I still am feeling good, in good spirits, but my mind just keeps churning over my sitch. One thing that keeps coming over and over are the words, I want out. They keep popping up and I keep hearing them.....I have been thinking of many of the parts of D that scare me. Mainly the financial parts. I am on H medical benefits, my truck insurance is a bundle deal with all his vehicles, and of course my home. Financially there would be some big changes for me. However, H is only paying 1/2 of the mortgage he is on, I am not getting anything additional for child support. I suppose this would all come into play and hopefully work out for me. Mainly, I will fight to stay in this house until S finishes school. H will continue to have his 1/2 of equity until then, he just needs to wait either 10 years to get it, or until I meet someone who can buy him out...
As you can see, my mind has been spinning....going over lots of things....I don't want to live another year in limbo and be in this same place come Christmas. One really weird thing I have noticed...when my mind is heavy on H and sitch, I hear his text tone on my phone throughout the night. Of course he is not really texting me, but I hear it! Maybe it will stop if I change the tone...

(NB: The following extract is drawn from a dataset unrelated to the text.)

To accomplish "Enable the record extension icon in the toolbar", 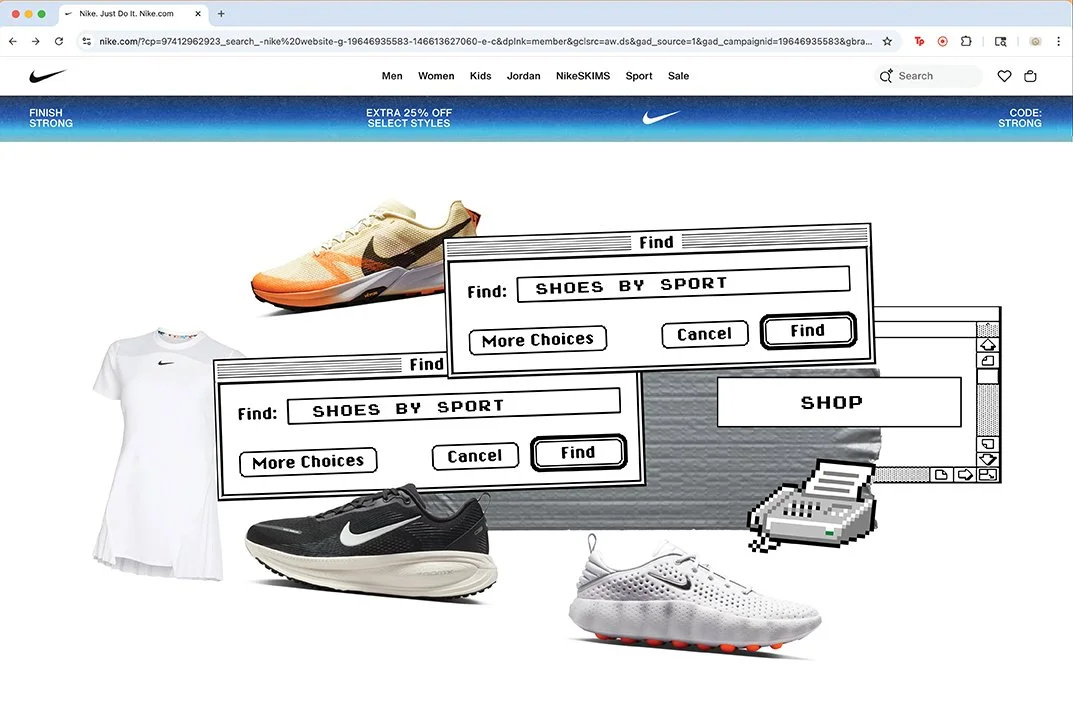I will (942, 41).
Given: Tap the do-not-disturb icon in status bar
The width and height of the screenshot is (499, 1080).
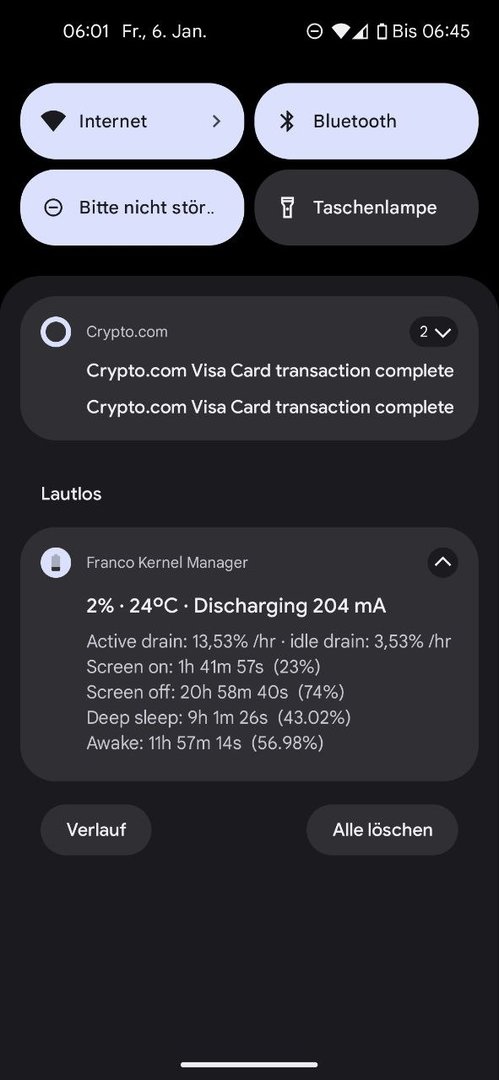Looking at the screenshot, I should pos(314,31).
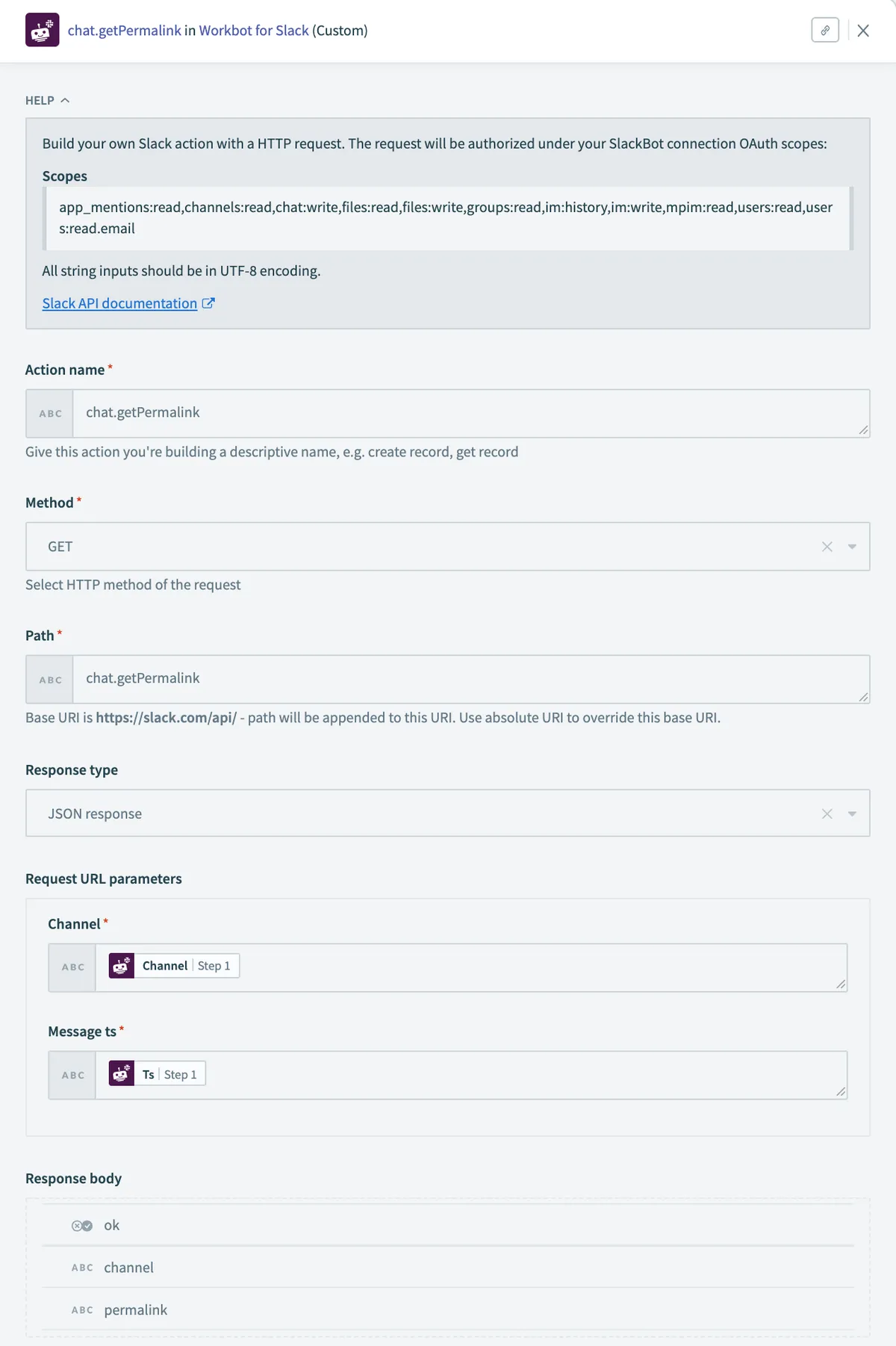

The biggest thing that gets me? Being pushed to finish what H started. I know a few of you here took the steps to D, even though you fought to save and stand by your marriage....Did you just get to a point of enough? Do you regret that or did you know your spouse was not strong, mature, or stable enough to do it themselves?
All in all, I am only thinking and processing, no reacting. I have been able to stay upbeat and positive. Some positive things...
I finally upgraded my phone! I just love it and can't stop playing with all the new features. I am trying to talk S into taking my old IPhone so I can talk to him and reach him when he is away. Can you believe he doesn't want it!!?? Ah, the bliss of dealing directly with S instead of having to rely on H or Grammy! I will keep working on it.
Also coming up is our annual Legoland trip during Presidents week. I had asked S if he wanted this, he said yes, so I got a good deal on cyber Monday and booked. A week later, the kid says he doesn't want to go because he hates being away from dog and cat. Well, the booking was a nonrefundable promotion, so we are going. S is not thrilled but too bad. It will be our farewell to Legoland trip. I also was thinking of changing it up, instead of doing 2 days at Legoland, do 1 there and 1 something new, like the safari zoo nearby. We both love animals so much, I think we would enjoy it...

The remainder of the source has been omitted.